In the items below, switch every "GUI agent" to "interface agent" and leave everything else unchanged.

-*-*-

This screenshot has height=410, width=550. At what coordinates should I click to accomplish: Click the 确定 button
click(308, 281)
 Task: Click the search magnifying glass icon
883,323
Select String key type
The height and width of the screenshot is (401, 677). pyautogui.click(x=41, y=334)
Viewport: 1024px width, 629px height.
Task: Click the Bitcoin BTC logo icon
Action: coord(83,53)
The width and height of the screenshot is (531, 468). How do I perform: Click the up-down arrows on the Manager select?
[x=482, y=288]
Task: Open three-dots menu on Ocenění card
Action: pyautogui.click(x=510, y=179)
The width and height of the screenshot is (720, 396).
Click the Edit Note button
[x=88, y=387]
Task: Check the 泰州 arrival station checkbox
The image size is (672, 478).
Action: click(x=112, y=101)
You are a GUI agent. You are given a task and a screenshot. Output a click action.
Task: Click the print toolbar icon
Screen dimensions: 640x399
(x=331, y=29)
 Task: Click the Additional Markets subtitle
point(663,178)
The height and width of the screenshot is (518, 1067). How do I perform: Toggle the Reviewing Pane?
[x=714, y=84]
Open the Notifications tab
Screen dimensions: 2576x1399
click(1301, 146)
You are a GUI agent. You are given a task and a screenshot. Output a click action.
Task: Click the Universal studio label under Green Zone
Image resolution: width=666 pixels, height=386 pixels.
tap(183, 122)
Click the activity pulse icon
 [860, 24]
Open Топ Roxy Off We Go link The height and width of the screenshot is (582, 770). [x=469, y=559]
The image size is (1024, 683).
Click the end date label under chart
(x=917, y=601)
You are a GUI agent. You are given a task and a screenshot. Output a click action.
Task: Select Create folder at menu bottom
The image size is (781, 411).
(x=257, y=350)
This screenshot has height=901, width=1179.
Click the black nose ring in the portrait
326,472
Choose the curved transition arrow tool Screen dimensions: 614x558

-*-*-

» Exercise answer
This screenshot has height=410, width=550. At what coordinates should I click to accomplish: Click the 确定 button
click(308, 281)
 Task: Click the search magnifying glass icon
883,323
Select String key type
The height and width of the screenshot is (401, 677). pyautogui.click(x=41, y=334)
Viewport: 1024px width, 629px height.
Task: Click the Bitcoin BTC logo icon
Action: coord(83,53)
The width and height of the screenshot is (531, 468). How do I perform: Click the up-down arrows on the Manager select?
[x=482, y=288]
Task: Open three-dots menu on Ocenění card
Action: pyautogui.click(x=510, y=179)
The width and height of the screenshot is (720, 396).
Click the Edit Note button
[x=88, y=387]
Task: Check the 泰州 arrival station checkbox
The image size is (672, 478).
Action: click(x=112, y=101)
You are a interface agent. You are given a task and a screenshot. Output a click action.
Task: Click the print toolbar icon
Screen dimensions: 640x399
(x=331, y=29)
 Task: Click the Additional Markets subtitle
point(663,178)
The height and width of the screenshot is (518, 1067). How do I perform: Toggle the Reviewing Pane?
[x=714, y=84]
Open the Notifications tab
Screen dimensions: 2576x1399
click(1301, 146)
You are a interface agent. You are given a task and a screenshot. Output a click action.
Task: Click the Universal studio label under Green Zone
Image resolution: width=666 pixels, height=386 pixels.
tap(183, 122)
Click the activity pulse icon
 [860, 24]
Open Топ Roxy Off We Go link The height and width of the screenshot is (582, 770). [x=469, y=559]
The image size is (1024, 683).
Click the end date label under chart
(x=917, y=601)
You are a interface agent. You are given a task and a screenshot. Output a click action.
Task: Select Create folder at menu bottom
The image size is (781, 411).
(x=257, y=350)
This screenshot has height=901, width=1179.
Click the black nose ring in the portrait
326,472
Choose the curved transition arrow tool Screen dimensions: 614x558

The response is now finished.